Skipping tasks that aggregate forecasts

fredw · January 12, 2022, 8:29am

Hello,

I wrote a suite for WRF forecast cycling, based on GFS data. The download of GFS data takes a long time, so every time I branch off a forecast (from the update runs) I split the forecast run into 15 chunks of a day each.
I download the forecast data for the first dat of the forecast (f000…f024), then run the forecast run for that 24hr period (I call that fcst00). In the mean time the input data for the next 24 hour of the forecast is being downloaded (f025…f048)and when that’s finished AND fcst00 is done I can run the next forecast day (fcst01) and so forth, up to fcst15.

The goal is to interleave the downloading of the GFS forecast with running the nested WRF forecast by breaking everything into daily chunks, and thus leapfrogging the downloading tasks and forecast run tasks.

Each new 24-hour forecast run produces a netcdf file containing a single day’s worth of data, but the final product is a netcdf file containing the entire timeline of the 15 day forecast, so I need to concatenate the netcdf files (Using ncrcat from NCO-tools).

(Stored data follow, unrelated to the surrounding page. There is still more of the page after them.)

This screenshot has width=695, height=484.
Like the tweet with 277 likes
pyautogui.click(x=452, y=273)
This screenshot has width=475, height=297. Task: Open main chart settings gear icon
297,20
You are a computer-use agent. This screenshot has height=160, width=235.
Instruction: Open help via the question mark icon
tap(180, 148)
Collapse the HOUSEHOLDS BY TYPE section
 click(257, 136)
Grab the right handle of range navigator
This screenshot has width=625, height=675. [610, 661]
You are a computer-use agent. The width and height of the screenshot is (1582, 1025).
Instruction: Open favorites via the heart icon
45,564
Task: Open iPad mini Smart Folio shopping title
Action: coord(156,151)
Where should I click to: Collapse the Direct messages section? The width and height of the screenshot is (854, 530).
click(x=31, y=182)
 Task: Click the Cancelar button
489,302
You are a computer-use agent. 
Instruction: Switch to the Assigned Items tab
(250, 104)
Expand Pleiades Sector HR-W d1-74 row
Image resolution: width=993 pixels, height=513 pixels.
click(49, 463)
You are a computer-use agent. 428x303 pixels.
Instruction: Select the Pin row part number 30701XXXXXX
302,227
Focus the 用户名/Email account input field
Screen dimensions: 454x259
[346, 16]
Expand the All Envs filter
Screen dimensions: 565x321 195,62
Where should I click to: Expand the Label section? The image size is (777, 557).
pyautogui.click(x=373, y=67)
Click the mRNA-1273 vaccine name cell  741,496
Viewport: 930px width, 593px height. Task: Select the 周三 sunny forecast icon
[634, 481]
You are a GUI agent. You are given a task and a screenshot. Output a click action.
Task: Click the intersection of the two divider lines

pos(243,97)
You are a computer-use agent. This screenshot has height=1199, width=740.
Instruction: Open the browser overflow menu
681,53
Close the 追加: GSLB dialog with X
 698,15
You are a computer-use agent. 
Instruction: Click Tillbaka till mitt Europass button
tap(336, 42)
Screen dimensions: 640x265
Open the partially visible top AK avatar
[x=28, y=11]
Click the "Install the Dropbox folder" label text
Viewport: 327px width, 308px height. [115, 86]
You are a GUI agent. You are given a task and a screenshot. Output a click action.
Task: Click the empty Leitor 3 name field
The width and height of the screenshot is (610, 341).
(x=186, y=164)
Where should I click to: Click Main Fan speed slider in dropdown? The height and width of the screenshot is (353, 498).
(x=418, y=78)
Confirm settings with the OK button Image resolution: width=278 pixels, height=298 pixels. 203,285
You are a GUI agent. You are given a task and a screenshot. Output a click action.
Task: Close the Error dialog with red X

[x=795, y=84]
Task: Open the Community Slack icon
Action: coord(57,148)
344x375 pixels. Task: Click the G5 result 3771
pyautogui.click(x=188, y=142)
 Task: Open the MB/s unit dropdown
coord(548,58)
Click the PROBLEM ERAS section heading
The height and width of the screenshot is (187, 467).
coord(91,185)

When day 01 of the forecast is finished I concatenate fcst00 and fcst01 files, when day 2 of the forecast is finished I concatenate fcst00, fcst01 and fcst02, and so forth. When the run for the last forecast day is finished I concatenate all the fcst00, fcst01, fcst02, fcst03 … fcst15 files into the finished product.

Now my question: When the suite is ready to concatenate fcst00 … fcst15 (the final and last concatenation task for that forecast), but for some reason the earlier concatenation tasks haven’t run yet, I don’t need to run them. There’s no need to concatenate fcst00…fcst14 to produce a file that would be immediately overwritten by the longer output of concatenating fcst00…fcst15

What I called concatenation tasks above is called an archive task in the suite, it takes data from the cylc-run share folder and archives them to the shared storage.

The definition for the task is:

    {% for DAY in range(0,FORECAST_DAYS|int) %}
    [[fcst{{ '%02d' % DAY }}_wrf_archive]]
        inherit = FCST_WRF_ARCHIVE, FORECAST{{ '%02d' % DAY }}_RUN
        [[[environment]]]
            # for each domain, concatenate the forecast file up to that forecast-day
            {% for DOM in range(1,NDOMS+1) %}
            SOURCE_FILES_d{{ '%02d' % DOM }} = """
                ${ROSE_DATAC}/fcst00_postproc_files/$(rose date -c --offset={{CYCLING_INTVAL}} -f"%Y%m%dT%H%MZ")_wrfout_hourly_d{{ '%02d' % DOM }}_fd00.nc
                {% for D in range(1,DAY+1) %}
                ${ROSE_DATAC}/fcst{{ '%02d' % D }}_postproc_files/$(rose date -c --offset=PT{{D * 24}}H -f"%Y%m%dT%H%MZ")_wrfout_hourly_d{{ '%02d' % DOM }}_fd{{ '%02d' % D }}.nc
                {% endfor %}
            """
            TARGET_FILE_d{{ '%02d' % DOM }}=${EXT_ARCHIVE_DIR}/${ROSE_TASK_CYCLE_TIME}_wrfout_hourly_fcst_d{{ '%02d' % DOM }}.nc
            {% endfor %}
    {% endfor %}

So you can see how every new fcstXX_wrf_archive includes 1 more file in its SOURCE_FILES, thus producing an ever-growing timeline in the TARGET_FILE.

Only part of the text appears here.